======== Belge Bölümü ========

"Bir köprünün izinde yola çıktım. Az gittim, uz gittim... Bir zaman tüneli içinde ilerliyordum... Yolculuk beni güneşin doğduğu yere götürüyordu. Yaşadığım şehrin denizi, uzaklarda akan kadim bir nehre karıştı... Önce o uzak suyu ve suskun dağları dinledim. Sonra o dağların sarmaladığı topraklarda yaşayan insanlara kulak verdim..." diyor Bahriye Kabadayı, 'Devrimci Bir Zap Şairi - Gençlik Köprüsü' filminde. 1969 yılıdır. O büyük hayallerin kurulduğu yıllar. Yol gitmez, kervan geçmez bir Hakkâri ve onun eteklerinden öfkeyle akıp giden Zap Irmağı umursamazlık defterinde soluk bir sözcüktür: Doğu...
Aynı günler, 'Boğaza Köprü' tartışmaları da yükselmekte... 'Bu köprünün, kenti doğu-batı yönünde değil, kuzey-güney yönünde büyümesine yol açacağı ve hep yeni bir köprüye daha ihtiyaç yaratacağı' söylenmekte... 'Boğazın iki yakasındaki ormanların yok edilmesiyle kentin akciğersiz kalacağı; su ve oksijen kaynaklarının tükeneceği' haykırılmaktadır. Ama daha da önemlisi, 'olanakların ve hizmetlerin ülkenin bütününde eşit olarak kullanılması' konusu belki de ilk kez kitlesel olarak, ileri sürülmekte; sanki bütün bu sesler, bir yankı gibi, unutulmuş vadilerden kırık bir türküyle çağrılmaktadır.

======== Kaynak Alıntısı ========

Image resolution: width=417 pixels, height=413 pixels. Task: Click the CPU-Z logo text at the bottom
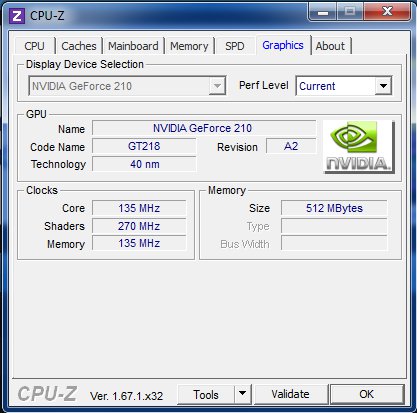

========

*Alıştırma Yönergeleri*:
A: Hakkâri ve Boğaz köprüsü üzerine metne göre şu ifadeler doğru mu? (i) Zap Irmağı, Hakkâri'nin eteklerinden akar. (ii) Köprünün kenti doğu-batı yönünde büyüteceği söylenmektedir. (iii) Ormanların yok edilmesiyle kentin akciğersiz kalacağı ileri sürülmektedir. Her birini evet ya da hayır diye yanıtlayın ve metinden belirleyici sözcükleri aynen alıntılayın.
B: Hakkâri ve Boğaz köprüsü üzerine metni kaldığı yerden sürdürür müsünüz?

*Görevlere Göre Yanıtlar*:
A:
(i) Evet: "Hakkâri ve onun eteklerinden öfkeyle akıp giden Zap Irmağı"
(ii) Hayır: "kenti doğu-batı yönünde değil, kuzey-güney yönünde büyümesine yol açacağı"
(iii) Evet: "Boğazın iki yakasındaki ormanların yok edilmesiyle kentin akciğersiz kalacağı"

B:
"...Ben gülmezem, dil bilmezem / Şavata'dan Hakkari'ye yol bilmezem / ben ne biçim vatanda-şam oy babo / Çaremiz yok / Gurban olam bu ne iştir, bu ne iştir oy babo / Hükümete arz eylesem azarlar / Azarlar, azarlar / Ben ketimo, ben yeti-mo / Ben ne biçim vatandaşam oy babo..."
Ve gençler... Zap'a köprü yapmanın serüvenine girişirler. Kazma-kürek, Kürtçe... Ardından işte bir efsane büyür. Halk idam edilen ve öldürülen gençlerin adıyla anmaya başlar köprüyü, bir umudun beklentisi ve yakarışı gibi. "Bu köprü büyük bir Zap şairidir ha..." diyor Şavatalı bir köylü. Bir Hakkârili genç ekliyor... "Türkiye'de doğu ile batı arasına kurulan bir köprü aslında. İnsanlar arasında kurulan bir köprü... İşte benim İstanbul'da da bir kardeşim var..."
O yılların ardından peşpeşe gelen askeri darbelerin, baskıcı ve anti-demokratik dönemlerin, yok sayılmanın, boşaltılan köylerin, korucuların, terk edilen toprakların, petrol savaşlarının, pazarlıkların, göçlerin 'doğu'yu uzağa, hep uzağa iten politikalardan ve sonuçlarından söz ediyor film.
Ve 1999 yılının Mayıs günlerinden birinde 'gençlik köprüsü' bombalanır. "... kim tarafından yapıldığı da net olarak anlaşılmamakla birlikte..." Ama orası hala, 'Devrimci Gençlik Köprüsü'nün orası. Ve hala Zap'ın yuttuğu insanların öyküleri anlatılıyor. Ve hala 'Devrimci Gençlik Köprüsü'nün anıları. Gelip geçen düğünler, hayatlar... Işık önce orada vuruyor toprağa hala. Ve orası çırılçıplak gerçekliğin olduğu yer yaban, yalın.
Çok büyük bir hayal kırıklığıydı..." diyor Hakkârili bir genç kız. "Çünkü o köprü bizim düşlerimizi süslüyordu. Ve bizim var olduğumuzu hatırlatıyordu."
Bahriye Kabadayı ". Hakkâri bu belgeselin başlangıcında benim için de en uzaktaki kentti" diyor ve ekliyor, "...onlarla umutlarımızı paylaştık ortak geleceğimiz için."
Yıl 2007. Hayır. 'Zap'a Köprü'.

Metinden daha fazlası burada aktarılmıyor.